True spatial audio is having a moment right now, too, due in small part to Apple’s recent announcement that it would offer “thousands” of Apple Music tracks in spatial audio. And some technologists are betting that dynamic, sensor-driven surround sound is the future of giant retail spaces or theme parks, rather than homing in on personal devices.
The aptly-named Spatial is one such company. Cofounded by Apple and Nest alums Calin Pacurariu and Michael Plitkins, Spatial sells software that lets its business customers create multi-channel, dynamic audio “scenes” in real-world spaces outfitted with dozens of speakers. The founders describe a concept they’ve built out for Nike: Imagine if, upon entering a Niketown, you’re identified as a customer who is likely to buy basketball sneakers, and suddenly, the squeaking sounds of rubber soles on a hardwood court surround you?

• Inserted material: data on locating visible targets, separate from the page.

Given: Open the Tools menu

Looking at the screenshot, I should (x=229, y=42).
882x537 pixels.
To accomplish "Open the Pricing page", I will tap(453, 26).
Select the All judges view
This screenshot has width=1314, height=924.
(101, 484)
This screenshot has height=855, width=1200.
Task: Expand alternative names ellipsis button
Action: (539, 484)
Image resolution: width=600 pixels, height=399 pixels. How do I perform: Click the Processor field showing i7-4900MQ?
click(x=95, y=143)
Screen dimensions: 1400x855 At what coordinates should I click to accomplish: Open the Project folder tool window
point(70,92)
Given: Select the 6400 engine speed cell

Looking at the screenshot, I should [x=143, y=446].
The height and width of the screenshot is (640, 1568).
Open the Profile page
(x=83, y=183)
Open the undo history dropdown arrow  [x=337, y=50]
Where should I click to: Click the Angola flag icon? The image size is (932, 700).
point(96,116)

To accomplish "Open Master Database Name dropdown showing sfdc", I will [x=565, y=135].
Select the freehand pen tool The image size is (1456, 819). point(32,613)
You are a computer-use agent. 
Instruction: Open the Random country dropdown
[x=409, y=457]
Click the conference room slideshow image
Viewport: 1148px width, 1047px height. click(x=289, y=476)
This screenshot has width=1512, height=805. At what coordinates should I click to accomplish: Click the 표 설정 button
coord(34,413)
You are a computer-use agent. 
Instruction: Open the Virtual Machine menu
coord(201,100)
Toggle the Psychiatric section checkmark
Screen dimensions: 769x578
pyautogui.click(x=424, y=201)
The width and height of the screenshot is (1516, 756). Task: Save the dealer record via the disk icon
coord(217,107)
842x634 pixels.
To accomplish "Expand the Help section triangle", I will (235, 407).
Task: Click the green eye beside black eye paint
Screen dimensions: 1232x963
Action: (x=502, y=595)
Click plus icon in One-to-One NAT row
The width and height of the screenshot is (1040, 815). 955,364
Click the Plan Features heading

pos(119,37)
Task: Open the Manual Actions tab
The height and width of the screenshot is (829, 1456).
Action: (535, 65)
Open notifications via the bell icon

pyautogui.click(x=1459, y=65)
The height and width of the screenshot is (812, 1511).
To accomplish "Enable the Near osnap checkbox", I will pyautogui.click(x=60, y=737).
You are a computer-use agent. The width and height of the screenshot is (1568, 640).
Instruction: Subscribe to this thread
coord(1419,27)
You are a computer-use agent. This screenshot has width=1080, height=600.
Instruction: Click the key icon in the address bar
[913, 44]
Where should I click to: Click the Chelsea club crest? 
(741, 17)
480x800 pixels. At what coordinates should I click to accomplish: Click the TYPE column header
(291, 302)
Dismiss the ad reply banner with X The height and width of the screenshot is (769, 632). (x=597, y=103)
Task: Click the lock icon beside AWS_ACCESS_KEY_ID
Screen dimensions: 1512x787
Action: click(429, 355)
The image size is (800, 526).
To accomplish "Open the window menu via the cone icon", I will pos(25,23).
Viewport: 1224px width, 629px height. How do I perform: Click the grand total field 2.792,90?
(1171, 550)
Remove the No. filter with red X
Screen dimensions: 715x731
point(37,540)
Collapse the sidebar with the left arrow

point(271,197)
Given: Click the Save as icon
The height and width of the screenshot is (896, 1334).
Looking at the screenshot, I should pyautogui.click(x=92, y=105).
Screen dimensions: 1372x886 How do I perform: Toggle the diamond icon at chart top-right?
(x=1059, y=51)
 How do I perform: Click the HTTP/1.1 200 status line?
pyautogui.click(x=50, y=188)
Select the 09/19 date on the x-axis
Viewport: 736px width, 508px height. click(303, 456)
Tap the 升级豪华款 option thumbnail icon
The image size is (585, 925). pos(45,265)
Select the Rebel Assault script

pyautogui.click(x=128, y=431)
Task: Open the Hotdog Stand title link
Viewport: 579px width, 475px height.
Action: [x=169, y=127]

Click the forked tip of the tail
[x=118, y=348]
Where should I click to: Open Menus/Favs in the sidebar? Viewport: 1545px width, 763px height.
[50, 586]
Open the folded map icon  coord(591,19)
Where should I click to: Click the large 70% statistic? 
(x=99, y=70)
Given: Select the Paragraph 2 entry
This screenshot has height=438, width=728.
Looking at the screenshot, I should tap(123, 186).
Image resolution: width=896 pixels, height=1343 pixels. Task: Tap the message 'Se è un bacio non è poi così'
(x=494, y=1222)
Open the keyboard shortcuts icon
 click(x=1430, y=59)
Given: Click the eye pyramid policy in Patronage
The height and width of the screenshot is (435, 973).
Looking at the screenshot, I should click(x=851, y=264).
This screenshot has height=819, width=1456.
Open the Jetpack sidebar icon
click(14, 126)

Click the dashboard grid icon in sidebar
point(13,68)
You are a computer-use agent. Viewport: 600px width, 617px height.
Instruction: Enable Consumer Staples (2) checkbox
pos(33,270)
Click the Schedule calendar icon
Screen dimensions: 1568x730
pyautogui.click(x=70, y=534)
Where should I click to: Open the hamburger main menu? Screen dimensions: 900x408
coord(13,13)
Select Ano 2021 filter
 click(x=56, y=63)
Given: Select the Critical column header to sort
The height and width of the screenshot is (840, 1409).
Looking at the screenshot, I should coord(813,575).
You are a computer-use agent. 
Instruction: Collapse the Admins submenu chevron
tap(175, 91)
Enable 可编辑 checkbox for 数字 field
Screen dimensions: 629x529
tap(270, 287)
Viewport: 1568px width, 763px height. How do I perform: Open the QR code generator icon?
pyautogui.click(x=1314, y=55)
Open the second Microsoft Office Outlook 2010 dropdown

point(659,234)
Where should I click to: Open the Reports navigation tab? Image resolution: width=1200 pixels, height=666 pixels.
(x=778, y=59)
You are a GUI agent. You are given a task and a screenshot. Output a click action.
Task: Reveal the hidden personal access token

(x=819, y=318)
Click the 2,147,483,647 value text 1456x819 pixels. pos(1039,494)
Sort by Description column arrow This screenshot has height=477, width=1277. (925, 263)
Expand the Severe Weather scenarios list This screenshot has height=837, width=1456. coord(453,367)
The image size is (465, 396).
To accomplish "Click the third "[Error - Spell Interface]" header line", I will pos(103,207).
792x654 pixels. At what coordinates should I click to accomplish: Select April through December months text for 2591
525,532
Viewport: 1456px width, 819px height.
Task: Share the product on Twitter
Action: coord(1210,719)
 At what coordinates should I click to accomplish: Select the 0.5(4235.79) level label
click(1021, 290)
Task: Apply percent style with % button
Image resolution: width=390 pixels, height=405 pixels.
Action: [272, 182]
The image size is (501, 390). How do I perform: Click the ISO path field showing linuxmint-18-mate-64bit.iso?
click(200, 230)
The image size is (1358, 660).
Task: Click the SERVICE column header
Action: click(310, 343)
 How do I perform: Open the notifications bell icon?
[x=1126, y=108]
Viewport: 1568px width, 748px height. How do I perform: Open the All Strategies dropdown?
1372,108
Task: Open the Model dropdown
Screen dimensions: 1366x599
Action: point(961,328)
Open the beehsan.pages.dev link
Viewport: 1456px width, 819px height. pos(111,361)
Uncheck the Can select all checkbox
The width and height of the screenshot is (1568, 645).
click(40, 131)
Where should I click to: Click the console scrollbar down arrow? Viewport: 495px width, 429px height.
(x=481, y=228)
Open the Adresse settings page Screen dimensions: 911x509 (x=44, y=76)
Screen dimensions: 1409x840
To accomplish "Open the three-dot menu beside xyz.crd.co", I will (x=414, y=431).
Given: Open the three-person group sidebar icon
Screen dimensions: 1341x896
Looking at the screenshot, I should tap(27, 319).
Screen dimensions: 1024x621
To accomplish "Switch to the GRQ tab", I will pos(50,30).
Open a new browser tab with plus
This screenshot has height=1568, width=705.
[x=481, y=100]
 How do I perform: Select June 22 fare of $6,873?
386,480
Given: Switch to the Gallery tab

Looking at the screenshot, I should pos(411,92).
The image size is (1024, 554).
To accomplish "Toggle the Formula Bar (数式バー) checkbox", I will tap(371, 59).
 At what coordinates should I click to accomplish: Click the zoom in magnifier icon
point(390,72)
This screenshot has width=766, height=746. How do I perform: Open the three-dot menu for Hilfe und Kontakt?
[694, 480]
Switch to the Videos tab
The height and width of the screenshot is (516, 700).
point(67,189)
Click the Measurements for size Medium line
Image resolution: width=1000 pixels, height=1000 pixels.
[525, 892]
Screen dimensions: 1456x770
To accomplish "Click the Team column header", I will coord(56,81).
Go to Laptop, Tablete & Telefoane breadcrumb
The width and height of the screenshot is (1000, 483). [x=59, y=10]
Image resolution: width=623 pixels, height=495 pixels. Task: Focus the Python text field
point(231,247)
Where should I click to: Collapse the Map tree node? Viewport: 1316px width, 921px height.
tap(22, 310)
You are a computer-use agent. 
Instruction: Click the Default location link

It’s a compelling use case for 3D audio, but also perhaps uncomfortably futuristic; a technically complex soundscape that also incorporates the more invasive elements of movement-tracking and data collection. Some immersive audio apps might not require you to share a pair of waxy AirPods—but they may very well try to sell a pair of AirPods to you, using auditory cues, when you walk through the door.